What needs to be done
Find every line in the records that holds the string "legend". Copy each one.

Record set
■ ■ ■ ■ ■

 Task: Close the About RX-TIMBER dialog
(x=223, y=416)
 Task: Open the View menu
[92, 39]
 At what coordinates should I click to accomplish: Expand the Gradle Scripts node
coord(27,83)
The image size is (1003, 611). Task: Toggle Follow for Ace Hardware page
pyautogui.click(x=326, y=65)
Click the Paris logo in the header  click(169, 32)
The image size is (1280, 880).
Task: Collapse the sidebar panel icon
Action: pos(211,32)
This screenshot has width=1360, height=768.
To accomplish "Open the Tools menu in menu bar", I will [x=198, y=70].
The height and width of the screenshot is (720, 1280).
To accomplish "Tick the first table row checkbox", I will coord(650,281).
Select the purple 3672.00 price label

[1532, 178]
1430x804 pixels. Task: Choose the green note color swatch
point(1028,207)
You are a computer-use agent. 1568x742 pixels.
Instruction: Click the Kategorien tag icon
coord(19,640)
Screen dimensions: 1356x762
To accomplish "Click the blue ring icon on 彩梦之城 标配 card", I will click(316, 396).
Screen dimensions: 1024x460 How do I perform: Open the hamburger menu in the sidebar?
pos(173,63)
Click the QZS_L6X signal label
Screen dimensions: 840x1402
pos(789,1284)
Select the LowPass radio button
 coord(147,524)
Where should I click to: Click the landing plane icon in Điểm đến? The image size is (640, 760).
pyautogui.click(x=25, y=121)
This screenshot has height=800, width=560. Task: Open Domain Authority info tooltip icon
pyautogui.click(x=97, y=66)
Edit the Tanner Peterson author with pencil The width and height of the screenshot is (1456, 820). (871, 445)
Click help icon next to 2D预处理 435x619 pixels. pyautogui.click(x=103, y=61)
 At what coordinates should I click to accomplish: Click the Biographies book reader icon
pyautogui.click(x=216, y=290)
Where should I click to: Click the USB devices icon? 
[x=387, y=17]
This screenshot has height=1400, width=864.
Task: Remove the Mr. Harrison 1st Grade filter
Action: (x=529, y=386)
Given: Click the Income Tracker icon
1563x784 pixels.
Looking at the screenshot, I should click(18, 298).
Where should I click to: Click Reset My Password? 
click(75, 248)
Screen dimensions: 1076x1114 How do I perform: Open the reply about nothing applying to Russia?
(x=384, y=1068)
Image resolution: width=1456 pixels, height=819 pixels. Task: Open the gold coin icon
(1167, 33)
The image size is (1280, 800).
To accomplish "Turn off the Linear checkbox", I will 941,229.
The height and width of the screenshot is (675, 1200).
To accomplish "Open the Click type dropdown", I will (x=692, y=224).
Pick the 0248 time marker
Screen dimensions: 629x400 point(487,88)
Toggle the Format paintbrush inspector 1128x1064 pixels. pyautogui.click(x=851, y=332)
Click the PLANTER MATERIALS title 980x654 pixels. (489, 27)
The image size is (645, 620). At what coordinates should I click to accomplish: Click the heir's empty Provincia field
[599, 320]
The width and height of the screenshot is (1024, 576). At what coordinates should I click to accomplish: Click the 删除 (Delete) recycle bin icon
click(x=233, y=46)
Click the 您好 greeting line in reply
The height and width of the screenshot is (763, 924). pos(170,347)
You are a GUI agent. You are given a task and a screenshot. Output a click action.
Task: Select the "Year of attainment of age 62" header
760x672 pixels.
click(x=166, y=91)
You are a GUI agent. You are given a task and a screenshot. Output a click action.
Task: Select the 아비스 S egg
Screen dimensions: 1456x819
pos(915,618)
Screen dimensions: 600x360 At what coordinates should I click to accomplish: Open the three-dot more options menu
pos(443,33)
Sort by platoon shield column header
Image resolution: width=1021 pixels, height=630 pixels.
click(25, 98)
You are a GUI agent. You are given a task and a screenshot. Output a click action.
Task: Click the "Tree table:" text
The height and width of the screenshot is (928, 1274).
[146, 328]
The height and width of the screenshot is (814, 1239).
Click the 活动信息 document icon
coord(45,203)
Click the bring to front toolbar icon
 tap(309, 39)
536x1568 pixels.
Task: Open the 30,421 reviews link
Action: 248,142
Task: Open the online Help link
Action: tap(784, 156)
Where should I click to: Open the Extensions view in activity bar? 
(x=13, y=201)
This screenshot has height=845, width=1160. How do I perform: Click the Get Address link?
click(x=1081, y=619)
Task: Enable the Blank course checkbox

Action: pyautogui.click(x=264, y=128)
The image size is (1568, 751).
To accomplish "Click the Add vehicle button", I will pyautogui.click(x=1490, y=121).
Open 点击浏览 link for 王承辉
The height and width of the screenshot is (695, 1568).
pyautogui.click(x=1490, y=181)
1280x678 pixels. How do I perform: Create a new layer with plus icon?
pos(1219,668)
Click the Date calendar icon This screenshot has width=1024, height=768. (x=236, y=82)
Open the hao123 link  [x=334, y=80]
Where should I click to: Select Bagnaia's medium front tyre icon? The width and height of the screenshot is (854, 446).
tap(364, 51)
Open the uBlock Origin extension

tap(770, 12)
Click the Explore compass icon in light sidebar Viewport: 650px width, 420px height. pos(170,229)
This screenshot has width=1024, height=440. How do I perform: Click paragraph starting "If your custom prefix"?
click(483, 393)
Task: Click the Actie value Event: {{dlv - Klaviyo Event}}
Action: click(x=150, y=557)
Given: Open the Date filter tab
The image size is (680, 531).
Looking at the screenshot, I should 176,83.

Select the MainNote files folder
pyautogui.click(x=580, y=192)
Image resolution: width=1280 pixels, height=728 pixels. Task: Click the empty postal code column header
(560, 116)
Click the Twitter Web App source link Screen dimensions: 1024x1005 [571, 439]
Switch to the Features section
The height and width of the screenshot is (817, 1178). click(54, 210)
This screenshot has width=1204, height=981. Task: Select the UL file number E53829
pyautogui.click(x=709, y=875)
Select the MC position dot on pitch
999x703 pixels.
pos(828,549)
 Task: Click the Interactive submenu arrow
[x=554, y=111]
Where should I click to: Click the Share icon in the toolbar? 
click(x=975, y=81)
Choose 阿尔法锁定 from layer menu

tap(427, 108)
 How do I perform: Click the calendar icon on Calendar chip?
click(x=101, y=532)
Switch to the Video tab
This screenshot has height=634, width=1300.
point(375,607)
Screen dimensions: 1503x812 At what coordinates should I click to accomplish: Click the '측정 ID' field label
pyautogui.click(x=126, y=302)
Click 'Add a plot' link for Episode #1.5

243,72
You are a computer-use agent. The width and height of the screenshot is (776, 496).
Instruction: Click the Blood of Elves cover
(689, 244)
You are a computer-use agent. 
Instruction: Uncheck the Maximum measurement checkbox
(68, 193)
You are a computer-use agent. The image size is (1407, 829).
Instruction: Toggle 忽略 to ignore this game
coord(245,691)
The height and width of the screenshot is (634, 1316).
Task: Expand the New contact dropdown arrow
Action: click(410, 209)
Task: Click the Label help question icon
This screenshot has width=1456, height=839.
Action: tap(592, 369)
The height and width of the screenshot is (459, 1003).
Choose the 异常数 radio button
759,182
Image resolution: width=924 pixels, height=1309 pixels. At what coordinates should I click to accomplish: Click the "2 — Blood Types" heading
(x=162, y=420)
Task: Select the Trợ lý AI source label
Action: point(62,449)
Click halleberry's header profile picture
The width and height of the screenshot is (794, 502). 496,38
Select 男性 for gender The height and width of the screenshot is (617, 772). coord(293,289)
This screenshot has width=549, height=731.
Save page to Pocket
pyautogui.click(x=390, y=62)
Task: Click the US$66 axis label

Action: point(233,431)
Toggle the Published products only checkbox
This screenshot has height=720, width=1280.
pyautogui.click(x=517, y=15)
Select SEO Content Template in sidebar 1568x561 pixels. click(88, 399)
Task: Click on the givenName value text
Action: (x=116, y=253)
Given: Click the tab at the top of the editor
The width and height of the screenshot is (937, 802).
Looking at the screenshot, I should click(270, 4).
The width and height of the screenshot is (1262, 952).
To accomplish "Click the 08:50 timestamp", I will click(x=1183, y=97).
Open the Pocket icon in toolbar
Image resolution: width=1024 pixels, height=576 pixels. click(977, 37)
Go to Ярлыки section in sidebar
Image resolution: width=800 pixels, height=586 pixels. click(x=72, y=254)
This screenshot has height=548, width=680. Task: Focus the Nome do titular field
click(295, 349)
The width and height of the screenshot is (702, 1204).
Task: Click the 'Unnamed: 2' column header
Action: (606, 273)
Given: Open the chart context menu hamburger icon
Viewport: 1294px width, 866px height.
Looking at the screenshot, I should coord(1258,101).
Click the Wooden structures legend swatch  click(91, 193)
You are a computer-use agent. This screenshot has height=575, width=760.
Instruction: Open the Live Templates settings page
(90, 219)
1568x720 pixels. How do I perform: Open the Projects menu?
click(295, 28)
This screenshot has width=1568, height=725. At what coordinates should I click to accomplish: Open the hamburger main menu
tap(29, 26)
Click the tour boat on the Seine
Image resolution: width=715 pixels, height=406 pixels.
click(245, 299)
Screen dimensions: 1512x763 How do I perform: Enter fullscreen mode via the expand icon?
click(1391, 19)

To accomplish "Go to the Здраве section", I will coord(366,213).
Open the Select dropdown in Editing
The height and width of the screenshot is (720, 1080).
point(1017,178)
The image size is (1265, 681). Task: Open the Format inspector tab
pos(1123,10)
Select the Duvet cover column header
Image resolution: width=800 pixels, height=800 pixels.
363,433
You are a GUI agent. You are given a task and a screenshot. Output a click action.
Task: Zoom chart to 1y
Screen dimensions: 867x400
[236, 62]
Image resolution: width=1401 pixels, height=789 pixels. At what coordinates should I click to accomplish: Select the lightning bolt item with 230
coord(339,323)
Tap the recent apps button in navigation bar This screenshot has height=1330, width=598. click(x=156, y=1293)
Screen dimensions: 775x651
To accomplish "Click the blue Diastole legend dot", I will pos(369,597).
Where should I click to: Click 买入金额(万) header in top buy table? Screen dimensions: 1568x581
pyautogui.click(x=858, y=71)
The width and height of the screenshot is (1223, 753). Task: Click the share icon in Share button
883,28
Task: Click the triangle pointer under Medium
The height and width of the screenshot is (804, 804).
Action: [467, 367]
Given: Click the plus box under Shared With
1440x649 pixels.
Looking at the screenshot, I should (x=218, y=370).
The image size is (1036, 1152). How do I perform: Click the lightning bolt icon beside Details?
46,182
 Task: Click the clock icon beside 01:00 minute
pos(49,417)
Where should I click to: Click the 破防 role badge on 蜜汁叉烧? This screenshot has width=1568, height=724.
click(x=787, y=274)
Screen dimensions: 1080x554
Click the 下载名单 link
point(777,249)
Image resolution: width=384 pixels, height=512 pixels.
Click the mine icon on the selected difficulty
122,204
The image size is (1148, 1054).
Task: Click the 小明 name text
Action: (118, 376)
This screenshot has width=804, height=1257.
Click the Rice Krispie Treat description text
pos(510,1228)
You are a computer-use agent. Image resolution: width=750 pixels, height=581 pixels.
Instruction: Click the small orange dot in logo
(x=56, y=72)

■ ■ ■ ■ ■

The completed task
Click the Wooden structures legend swatch  click(91, 193)
To accomplish "Click the blue Diastole legend dot", I will pos(369,597).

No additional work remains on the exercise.